Welcome to the August 2022 announcements.
The July releases arrived and have been sent out.
For this set of announcements, we have lots of news. We have a brand new series based around the Gempei War in Japan plus additions to virtually all the ranges.
To view a larger image, just click on the image.
We hope you enjoy them!
Mike & Myszka and all at the Sierra Toy Soldier Company
Acamas was an Athenian prince, the son of Theseus and Phaedra, and the brother of Demophon. He was the husband of Laodice (who was a daughter of Priam). Joined the war at a later date, but was a valiant member of the Greek force at Troy. Along with his brother Demophon, he was to rescue his grandmother Aethra during the sacking of Troy.
Glaucus, the son of Hippolochos, accompanied Sarpedon to Troy along with his troops from Xanthos. Himself a prominent warrior, Glaucus meets the Greek hero Diomedes on the battlefield, who is leading the Greek forces with the help of the goddess Athena. Glaucus and Diomedes exchange words and upon learning about each other's ancestry, the two warriors decide to not fight each other despite being on opposing sides. Coincidentally both their grandfathers shared a bond of friendship in the past. They continue the tradition of friendship by giving each other their own armour as a gift and part ways as friends.

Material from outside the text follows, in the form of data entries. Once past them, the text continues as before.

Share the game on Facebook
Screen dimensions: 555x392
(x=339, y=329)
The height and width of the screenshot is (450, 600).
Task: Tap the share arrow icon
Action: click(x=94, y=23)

After the death of Sarpedon, Glaucus, filled with anguish and sorrow over his fallen commander and cousin, reminds Hector of his duty to the Trojan allies. Fierce fighting breaks out around the body of Sarpedon as both sides aim to claim the body of the Lycian commander. Just as Trojans take the armour from his body, Apollo appears, accompanied by Hypnos and Thanatos, to cleanse the body and ease it back to Lycia. Glaucus follows in the steps of Sarpedon by leading the Lycian troops after his death
The Gempei War which took place between 1180 and 1185 was a national civil war between the Taira and Minamoto clans during the late Heian period of Japan. It resulted in the downfall of the Taira and the establishment of the Kamakura shogunate under Minamoto no Yoritomo, who appointed himself as Shogun in 1192, governing Japan as a military dictator from the eastern city of Kamakura.
The name Gempei or Genpei comes from the words Minamoto (Gen) and Taira (Hei, which was pronounced as pei)
These two families were fierce rivals, both were ancient families, descended from royalty.
The Heike or Taira had close ties with the court, and were well known as accomplished artists and men of letters as well as great warriors.
The Genji or Minamota were rustics, and each side derided the other for their chosen lifestyles.
A Travois is a frame structure that was used by the plains Indians of North America, to drag loads over land. There is evidence to support that travois were used in other parts of the world before the invention of the wheel.
Initially the travois was pulled by dogs. The basic dog travois consisted of two aspen or cottonwood poles, notched and lashed together at one end with buffalo sinew, with the other ends splayed apart.
Cross bars are lashed between the poles near the splayed ends, and the finished frame looks like a large letter A with extra cross bars.
The apex of the A, wrapped in buffalo skin to prevent friction burns, rests on the dog's shoulders, whilst the splayed ends drag over the ground.
Women both built the travois and managed the dogs. Buffalo meat and firewood were typical travois loads.
Although the dog travois were small, they were capable of pulling up to 20-30kg. In hot weather travel was slower as it was more tiring for the dogs. Dog travois can be seen in the paintings of Karl Bodmer.
By the mid 18 th Century, the dog travois had given way to the horse travois. When dogs were replaced by horse, the greater pulling power allowed trips to increase in size and household goods to multiply.
Instead of specially constructed sleds, the plains Indian tribes would simply cross a pair of tepee poles, across the back of the horse, and attach a burden platform between the poles behind the horse. This served two purposes at once, as the horses could then simultaneously carry the tepee poles and some additional baggage. Children often were able to ride in the back of the horse travois.
Some tribes it was also traditional to leave the tepee poles behind at the old camp, for use by the next tribe or family to camp there.